"No one ever discovered anything new by coloring inside the lines." Thomas Vasquez
My drawings in this post are going to be a little different than my usual style. As a matter of fact, you may not even consider this true Zentangle art. But whether it is or not, I'm having a lot of fun with this. For some time I've admired other people's drawings that I would call line art, or something like that. I've wanted to try it out for awhile, but just now got around to making the time for it.
I worked on these pieces last week, and then saw the Diva's guest challenge from Sharla Hicks, CZT, to use undulating tangles. I think what I did fits in that category pretty well. I'm sharing my first few pieces here. It took a little time to get into the groove of it, so my favorite one is the last one.
Here's the first, completed with a Micron 01 on an official Zentangle tile. I was pretty happy with it considering it was my first. I realized after completing this that it's similar to the tangle pattern Meringue, by CZT Kelley Kelly. If I look at it that way, then it is a true Zentangle - a monotangle.
Next I worked on the one below, also on an official tile. As I drew, my hand began moving in a rhythm, and it was very relaxing. I'm not sure about those outside humps, but overall I like it. This one is not yet shaded.
Using my famous pastel pencils, I added purple coloring and then some shading and contouring with a pinkish-reddish pencil. And again, except for those humps I'm unsure of, I was happy with the way it turned out.
Then I tried a flowery design on a Zendala tile, which I colored with Tombow markers and shaded with Prismacolor pencils. Not bad, but I don't think the lines flow as well.

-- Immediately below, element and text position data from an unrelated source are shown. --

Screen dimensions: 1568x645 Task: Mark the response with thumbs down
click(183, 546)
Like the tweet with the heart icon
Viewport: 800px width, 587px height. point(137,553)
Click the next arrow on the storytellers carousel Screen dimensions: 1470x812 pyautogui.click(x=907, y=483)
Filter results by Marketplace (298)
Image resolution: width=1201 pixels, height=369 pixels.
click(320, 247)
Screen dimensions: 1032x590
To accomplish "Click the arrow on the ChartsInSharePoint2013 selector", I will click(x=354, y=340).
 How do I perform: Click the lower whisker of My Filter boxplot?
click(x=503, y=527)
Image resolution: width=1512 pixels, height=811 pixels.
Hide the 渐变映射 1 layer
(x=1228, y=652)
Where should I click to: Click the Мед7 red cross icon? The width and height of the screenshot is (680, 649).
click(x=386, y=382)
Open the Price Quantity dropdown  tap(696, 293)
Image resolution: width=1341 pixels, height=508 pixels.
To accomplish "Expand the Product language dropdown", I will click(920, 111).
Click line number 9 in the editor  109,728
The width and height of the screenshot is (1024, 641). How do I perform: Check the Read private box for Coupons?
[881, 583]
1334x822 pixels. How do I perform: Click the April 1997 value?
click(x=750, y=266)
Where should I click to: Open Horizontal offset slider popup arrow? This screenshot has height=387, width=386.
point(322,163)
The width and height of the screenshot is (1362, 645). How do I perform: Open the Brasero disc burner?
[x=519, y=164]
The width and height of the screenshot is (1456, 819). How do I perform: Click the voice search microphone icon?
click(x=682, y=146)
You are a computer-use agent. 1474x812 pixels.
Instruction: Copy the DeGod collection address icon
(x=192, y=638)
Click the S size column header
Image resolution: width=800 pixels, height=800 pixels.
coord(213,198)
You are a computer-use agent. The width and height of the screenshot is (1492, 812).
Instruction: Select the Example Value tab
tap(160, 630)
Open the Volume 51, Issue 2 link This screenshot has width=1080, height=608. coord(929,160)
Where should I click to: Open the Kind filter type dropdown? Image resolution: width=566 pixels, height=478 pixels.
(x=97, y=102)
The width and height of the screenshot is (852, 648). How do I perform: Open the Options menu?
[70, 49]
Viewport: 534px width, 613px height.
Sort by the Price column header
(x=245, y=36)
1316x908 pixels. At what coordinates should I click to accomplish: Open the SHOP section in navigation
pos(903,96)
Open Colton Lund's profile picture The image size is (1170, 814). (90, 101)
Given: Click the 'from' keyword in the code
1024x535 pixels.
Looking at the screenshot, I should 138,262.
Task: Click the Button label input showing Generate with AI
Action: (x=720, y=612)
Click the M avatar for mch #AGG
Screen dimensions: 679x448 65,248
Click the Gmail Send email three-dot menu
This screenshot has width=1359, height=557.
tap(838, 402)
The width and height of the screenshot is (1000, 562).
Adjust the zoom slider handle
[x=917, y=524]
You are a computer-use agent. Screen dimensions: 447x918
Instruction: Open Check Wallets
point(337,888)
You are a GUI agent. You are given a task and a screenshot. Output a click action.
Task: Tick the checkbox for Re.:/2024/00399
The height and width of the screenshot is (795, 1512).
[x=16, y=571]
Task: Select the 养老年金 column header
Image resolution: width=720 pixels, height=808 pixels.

My last one for now ( I figured it was time to stop drawing and put these together in a post) was completed on Strathmore gray toned paper. Like I said at the beginning, this is the one I like best. I tangled with a Micron 01 pen and then added the outline with white pastel pencil. I thought of using a white gel pen but was afraid of messing it up. With the pastel pencil I knew that I could always erase it if I didn't like it (don't tell anyone I just said that!)
I found this process to be very relaxing. My pen didn't even leave the paper when completing a section. I just drew a line and then turned and went back, never lifting the pen. I will absolutely be doing lots more of these and already have ideas in my mind for changing them up a bit. So expect to see more of these type of drawings showing up here in the very near future.